On the other hand, being part of a community of genuinely supportive, health-conscious individuals rubs off on others in a good way.
- Focus on what you can control
There’s a lot in life that we can’t control, and the sooner we learn to accept that the better off (and healthier) we’ll be. You can’t even control all the thoughts that enter your mind (BUT you CAN control what you do with them).
Stressing about things beyond your control is normal, albeit stressful. And again, a great solution to stress is working out. Most people say they leave the gym less stressed and more capable of attacking what life throws their way.

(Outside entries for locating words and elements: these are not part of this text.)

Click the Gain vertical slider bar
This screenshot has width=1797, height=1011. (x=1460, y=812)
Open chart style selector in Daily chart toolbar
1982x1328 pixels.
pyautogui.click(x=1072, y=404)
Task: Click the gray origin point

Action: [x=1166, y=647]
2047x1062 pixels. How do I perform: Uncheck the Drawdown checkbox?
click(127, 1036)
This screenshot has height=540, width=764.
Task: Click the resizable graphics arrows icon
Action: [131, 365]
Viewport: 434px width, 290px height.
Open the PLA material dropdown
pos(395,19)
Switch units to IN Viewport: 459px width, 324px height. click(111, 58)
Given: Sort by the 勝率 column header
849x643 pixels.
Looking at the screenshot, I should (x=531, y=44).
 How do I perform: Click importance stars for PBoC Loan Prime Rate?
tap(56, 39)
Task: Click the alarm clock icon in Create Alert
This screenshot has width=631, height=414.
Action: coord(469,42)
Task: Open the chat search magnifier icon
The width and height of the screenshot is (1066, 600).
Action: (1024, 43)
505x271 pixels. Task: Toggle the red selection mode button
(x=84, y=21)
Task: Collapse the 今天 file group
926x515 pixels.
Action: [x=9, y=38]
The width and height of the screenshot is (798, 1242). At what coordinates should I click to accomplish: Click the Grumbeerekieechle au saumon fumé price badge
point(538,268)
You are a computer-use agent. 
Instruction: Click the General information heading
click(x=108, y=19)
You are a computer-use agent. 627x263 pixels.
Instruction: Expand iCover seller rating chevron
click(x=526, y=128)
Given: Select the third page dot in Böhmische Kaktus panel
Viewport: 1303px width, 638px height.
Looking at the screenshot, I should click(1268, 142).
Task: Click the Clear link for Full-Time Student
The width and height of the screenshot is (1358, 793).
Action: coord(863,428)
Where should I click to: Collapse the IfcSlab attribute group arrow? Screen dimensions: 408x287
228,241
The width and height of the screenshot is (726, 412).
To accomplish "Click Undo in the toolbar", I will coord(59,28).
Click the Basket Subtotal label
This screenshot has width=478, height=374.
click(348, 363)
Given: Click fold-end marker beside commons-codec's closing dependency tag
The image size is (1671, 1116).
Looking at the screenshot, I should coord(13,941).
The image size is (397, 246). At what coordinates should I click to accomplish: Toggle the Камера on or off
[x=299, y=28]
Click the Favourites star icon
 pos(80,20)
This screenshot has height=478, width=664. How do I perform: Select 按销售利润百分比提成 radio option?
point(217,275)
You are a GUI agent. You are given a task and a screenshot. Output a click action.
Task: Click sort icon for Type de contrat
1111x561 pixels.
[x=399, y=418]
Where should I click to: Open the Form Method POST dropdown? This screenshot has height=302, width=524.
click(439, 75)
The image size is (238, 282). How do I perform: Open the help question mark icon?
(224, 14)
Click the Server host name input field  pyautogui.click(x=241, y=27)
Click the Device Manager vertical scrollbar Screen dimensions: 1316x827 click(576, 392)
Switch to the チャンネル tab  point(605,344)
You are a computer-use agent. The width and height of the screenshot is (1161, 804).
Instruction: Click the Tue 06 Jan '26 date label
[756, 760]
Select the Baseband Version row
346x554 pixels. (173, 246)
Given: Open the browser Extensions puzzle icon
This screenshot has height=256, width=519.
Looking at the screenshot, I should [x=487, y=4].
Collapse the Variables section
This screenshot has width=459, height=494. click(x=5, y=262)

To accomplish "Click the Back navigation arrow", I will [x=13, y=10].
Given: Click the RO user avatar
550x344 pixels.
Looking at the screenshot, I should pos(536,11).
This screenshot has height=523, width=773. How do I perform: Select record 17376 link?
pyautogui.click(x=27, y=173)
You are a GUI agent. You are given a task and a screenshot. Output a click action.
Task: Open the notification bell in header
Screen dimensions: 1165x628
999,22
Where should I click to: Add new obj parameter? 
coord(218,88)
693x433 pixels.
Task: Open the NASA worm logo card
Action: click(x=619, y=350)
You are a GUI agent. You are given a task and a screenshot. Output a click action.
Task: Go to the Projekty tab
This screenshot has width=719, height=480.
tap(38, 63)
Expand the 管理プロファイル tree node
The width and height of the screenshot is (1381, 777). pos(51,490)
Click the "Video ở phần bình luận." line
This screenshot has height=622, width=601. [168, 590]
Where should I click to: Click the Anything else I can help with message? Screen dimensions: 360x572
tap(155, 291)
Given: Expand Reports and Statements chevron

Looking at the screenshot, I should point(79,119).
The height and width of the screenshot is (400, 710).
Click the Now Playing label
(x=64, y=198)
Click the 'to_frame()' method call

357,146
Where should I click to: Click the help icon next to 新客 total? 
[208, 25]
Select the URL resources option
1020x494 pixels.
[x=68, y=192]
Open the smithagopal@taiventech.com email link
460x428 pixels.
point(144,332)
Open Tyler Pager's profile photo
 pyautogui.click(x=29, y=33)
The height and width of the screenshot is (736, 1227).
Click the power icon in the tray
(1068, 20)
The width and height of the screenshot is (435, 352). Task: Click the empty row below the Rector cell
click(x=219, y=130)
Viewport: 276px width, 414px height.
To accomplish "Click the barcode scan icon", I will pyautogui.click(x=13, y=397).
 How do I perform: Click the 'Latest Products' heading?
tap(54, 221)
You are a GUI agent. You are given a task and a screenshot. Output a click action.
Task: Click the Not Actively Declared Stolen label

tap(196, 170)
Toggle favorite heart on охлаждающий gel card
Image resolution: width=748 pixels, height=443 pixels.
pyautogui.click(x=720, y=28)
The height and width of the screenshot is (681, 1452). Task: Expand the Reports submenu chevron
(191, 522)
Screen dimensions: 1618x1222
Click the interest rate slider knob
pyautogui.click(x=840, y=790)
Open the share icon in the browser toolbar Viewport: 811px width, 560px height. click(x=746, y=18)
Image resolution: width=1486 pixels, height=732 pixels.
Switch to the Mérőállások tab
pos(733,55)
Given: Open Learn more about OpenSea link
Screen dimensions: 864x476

- Identify and confront cognitive distortions
Cognitive distortions are inaccurate thoughts that can lead you to experience negative emotions and feel badly about yourself. Identifying and confronting them can be extremely helpful in improving your self-esteem. Why? Because they’re lies, and they need to be called out.
Forgetting to make a school lunch for your daughter is a mistake or an accident; it doesn’t make you a bad mother or father. But that’s how cognitive distortions work, and they need to be stamped out. The next time your inner critic makes a global statement, stop and analyze the thought. Hit back at your critic with the ample evidence that shows why your critic is a liar.
- Practice self-compassion
You probably lead a busy life. There’s lots to do – sometimes too much.
Unfortunately, the first thing we often forgo when we’re busy is self-care. This can not only impact your physical and mental health, but it can also contribute to low self-esteem.
Our clients have told us that the gym is their one-hour escape each day, where they do something positive for themselves—in other words, their self-care.